C’est pour l’ensemble de ces raisons qu’on a abandonné l’emploi thérapeutique de l’huile essentielle de tanaisie vulgaire. Si vous devez avoir affaire à une huile essentielle de tanaisie, ce ne saurait être que celle de tanaisie annuelle (Vogtia annua). - Alimentation : il ne faut pas s’attendre à tirer de la tanaisie plus qu’une maigre pitance. Ce sont surtout les semences qui sont condimentaires, saupoudrées avec parcimonie sur les viandes et le gibier, les pâtés, les gâteaux. Les feuilles, qui servirent autrefois de substitut au houblon dans l’industrie brassicole, peuvent s’émietter finement une fois sèches (penser à ôter la nervure centrale) et ainsi agrémenter une salade toute simple (de la laitue, par exemple) ou bien plus complexe, en mélange avec des feuilles d’ortie sèches, de l’ail des ours, etc. Dans son Grand Dictionnaire de cuisine (1873), Alexandre Dumas expliquait très clairement que la tanaisie comptait au nombre des dix plantes recommandées pour l’assaisonnement.
- Des fleurs, l’on obtient un pigment jaune d’or qui, après mordançage par l’alun, est apte à teindre la laine.

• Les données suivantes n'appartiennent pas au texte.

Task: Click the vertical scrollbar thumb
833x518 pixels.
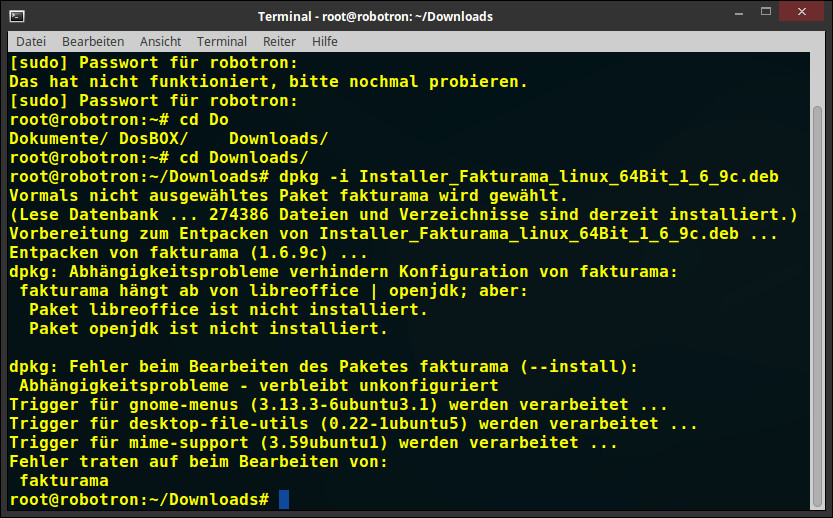Action: point(817,307)
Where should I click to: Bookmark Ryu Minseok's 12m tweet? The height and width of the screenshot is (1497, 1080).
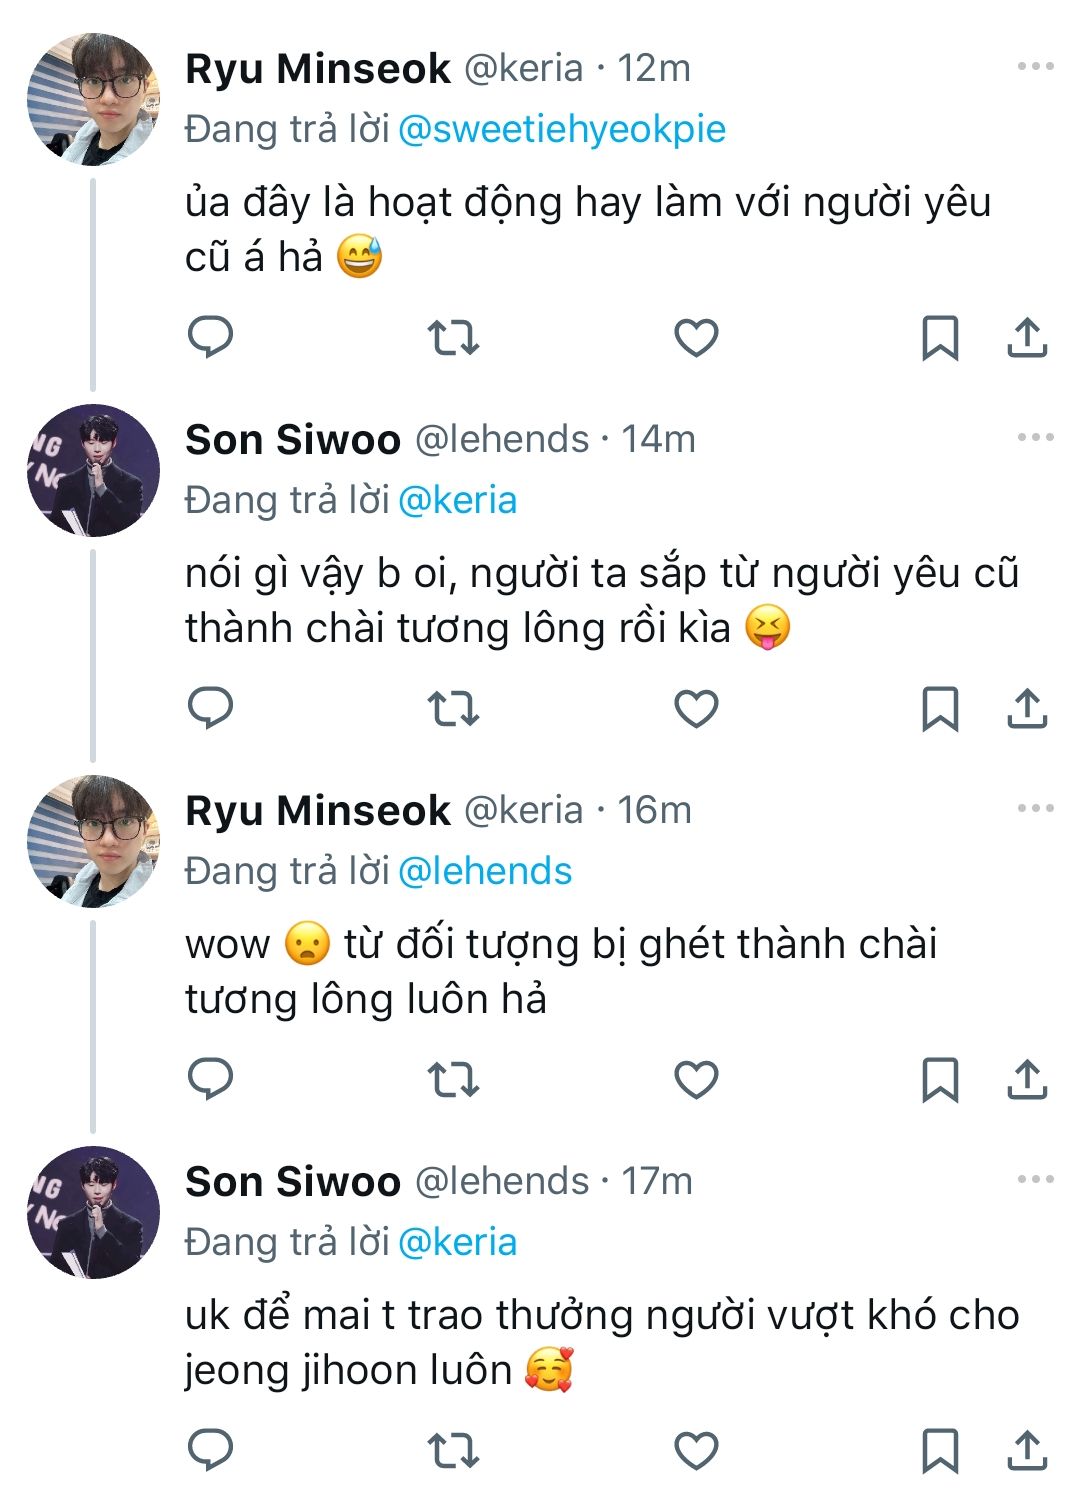point(939,338)
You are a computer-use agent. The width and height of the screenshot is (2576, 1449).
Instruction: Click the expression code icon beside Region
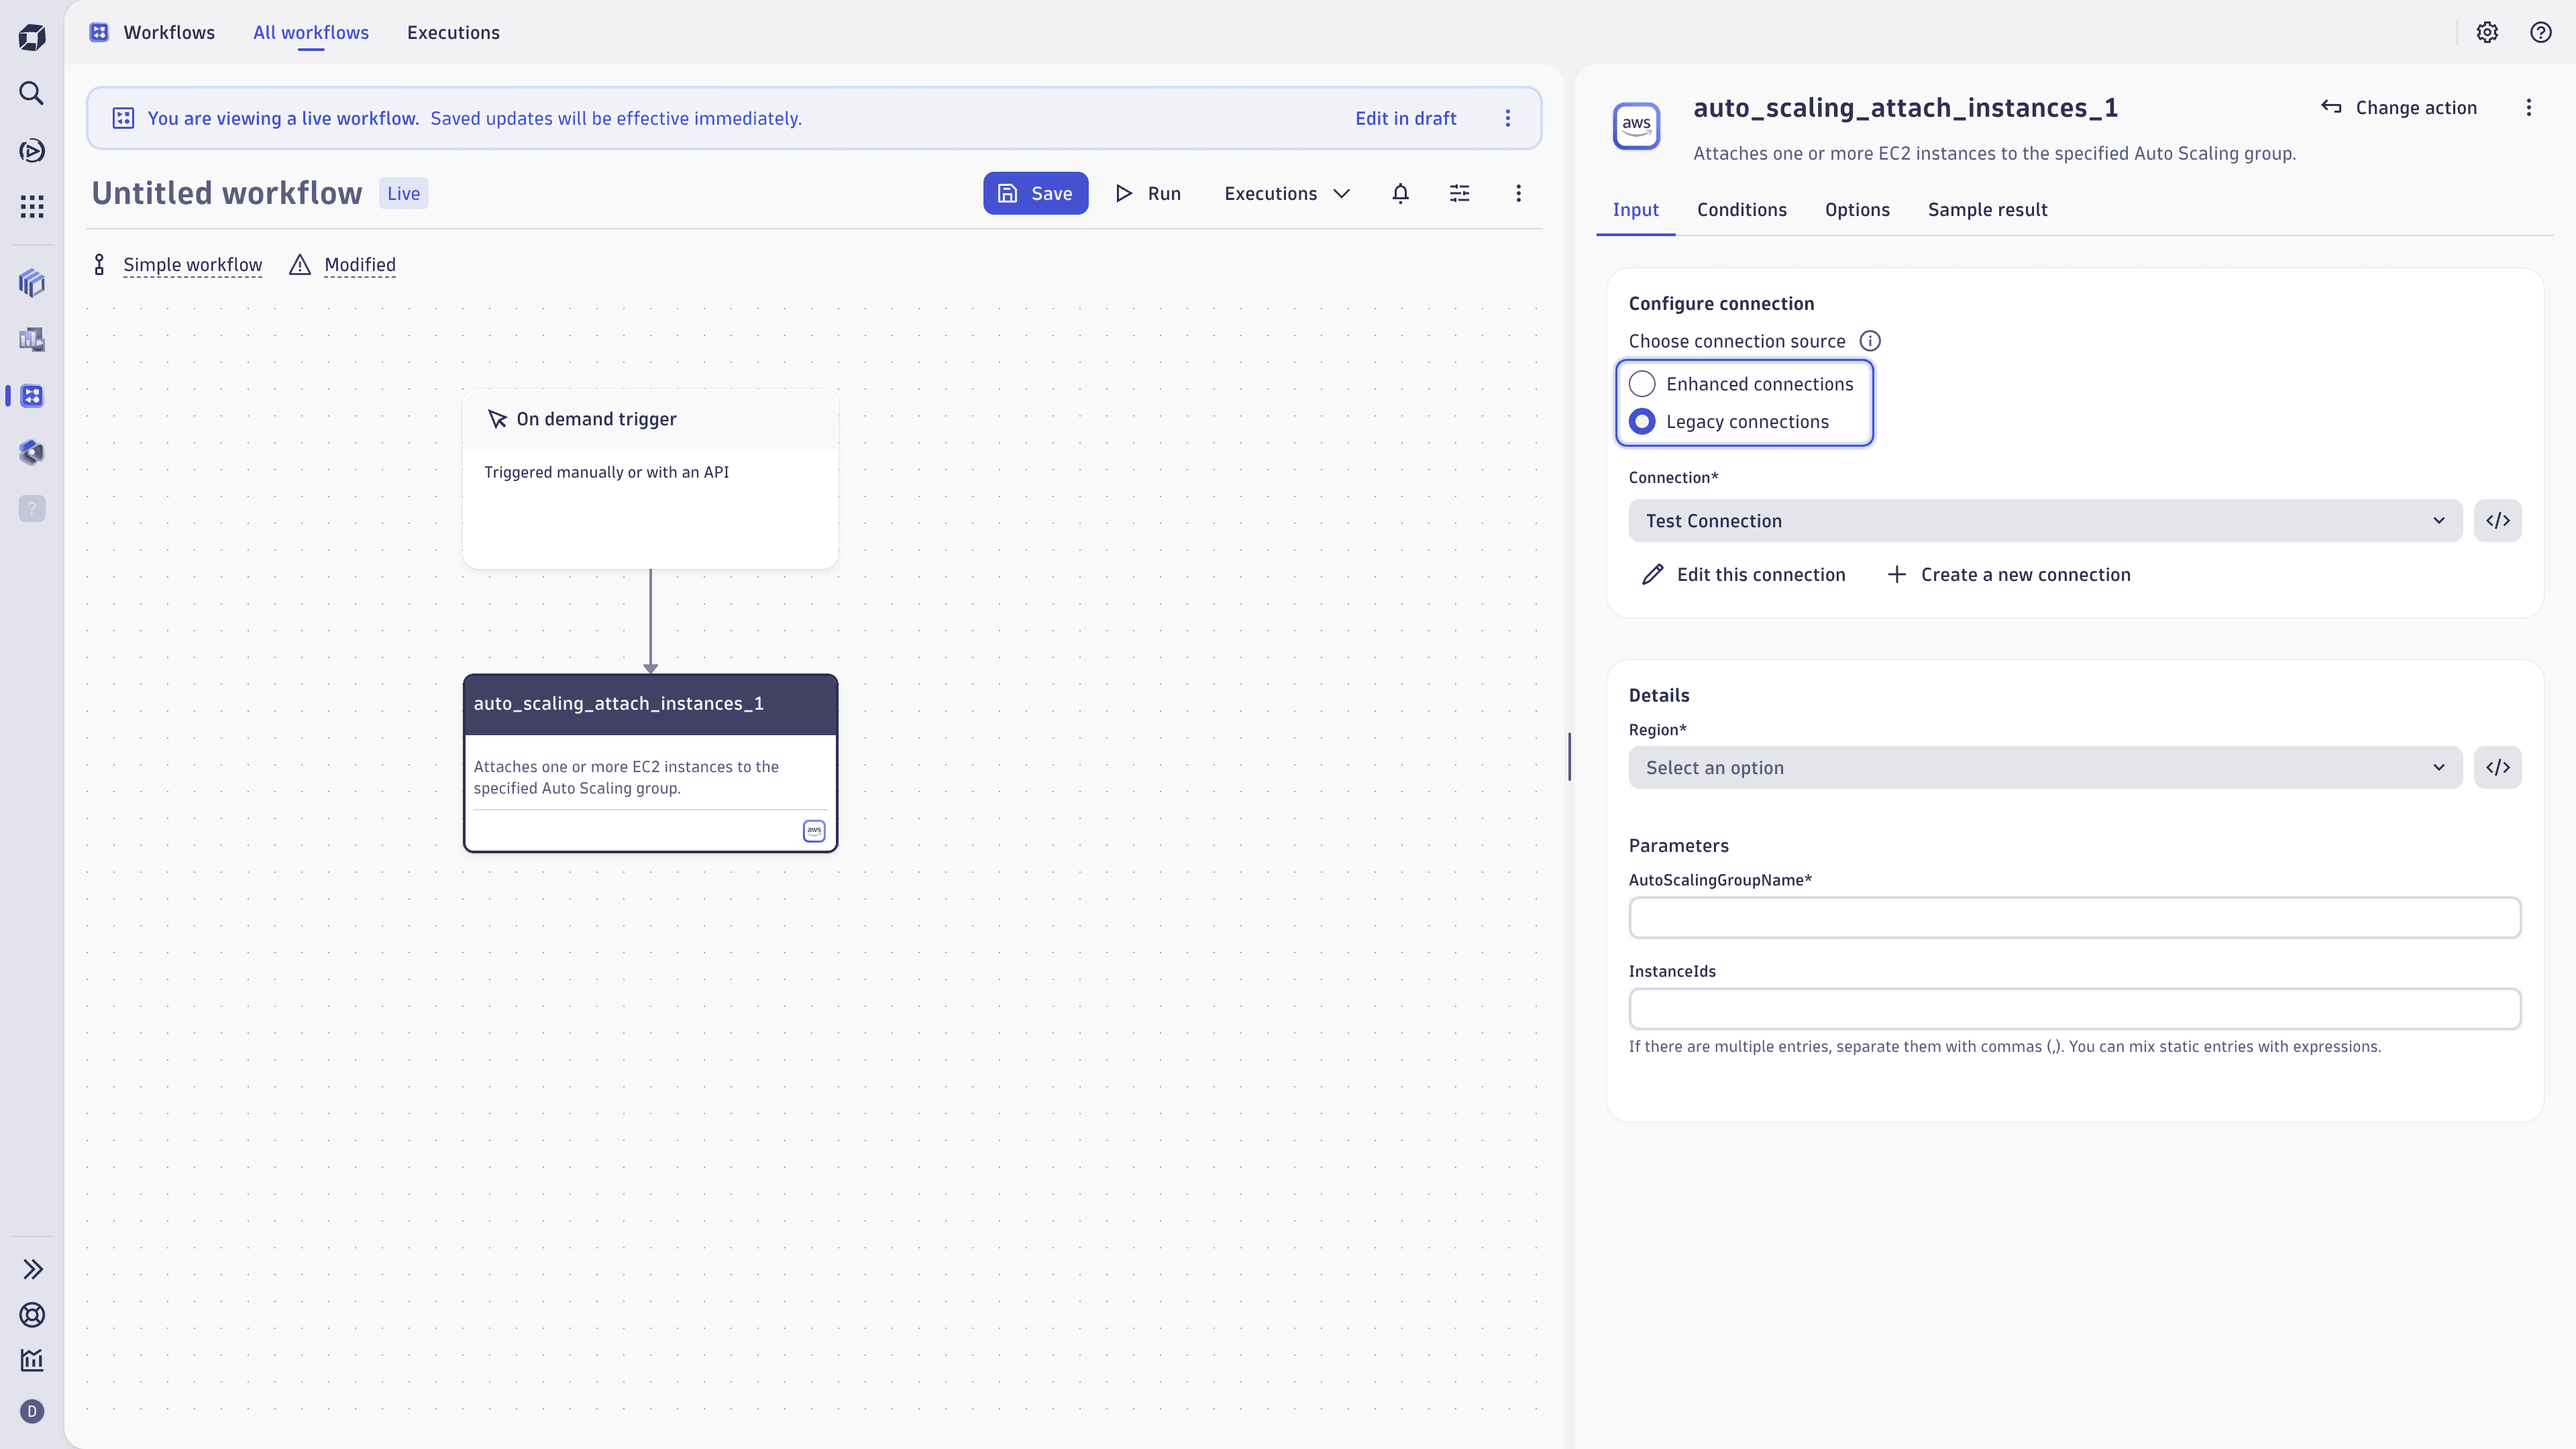pyautogui.click(x=2497, y=767)
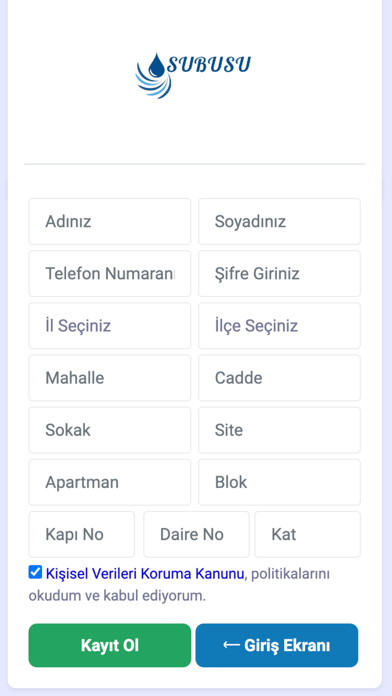Image resolution: width=392 pixels, height=696 pixels.
Task: Focus the Adınız input field
Action: 110,221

Des semences, l’on tirerait, parait-il, un pigment vert.
- Autres espèces : une variété, tout d’abord : Tanacetum vulgare var. crispum. Ses feuilles crépues lui valent d’entrer dans la composition de bouquets en fleuristerie.
D’autres tanacetum :
– Tanacetum annuum (nom remplacé par Vogtia annua) : la tanaisie annuelle (ou tanaisie bleue)
– Tanacetum parthenium : la grande camomille
– Tanacetum corymbosum : la tanaisie en corymbe
– Tanacetum coccineum : le pyrèthre rose
– Tanacetum cinerariifolium : le pyrèthre de Dalmatie - Faux ami : la « tanaisie sauvage ». C’est ainsi qu’on surnomme parfois la potentille ansérine (Potentilla anserina), en raison d’une similarité foliaire avec la tanaisie.
_______________
1. Hildegarde de Bingen, Physica, p. 69.
2. Ibid.
3. Hildegarde de Bingen, Les causes et les remèdes, p. 202.
4. Erika Laïs & Laurent Terrasson, Mes plantes magiques, p. 57.
5. Ibid., p. 58.
6. Paul-Victor Fournier, Dictionnaire des plantes médicinales et vénéneuses de France, p. 275.
7. Ibid.
8. Henri Leclerc, Précis de phytothérapie, p. 31.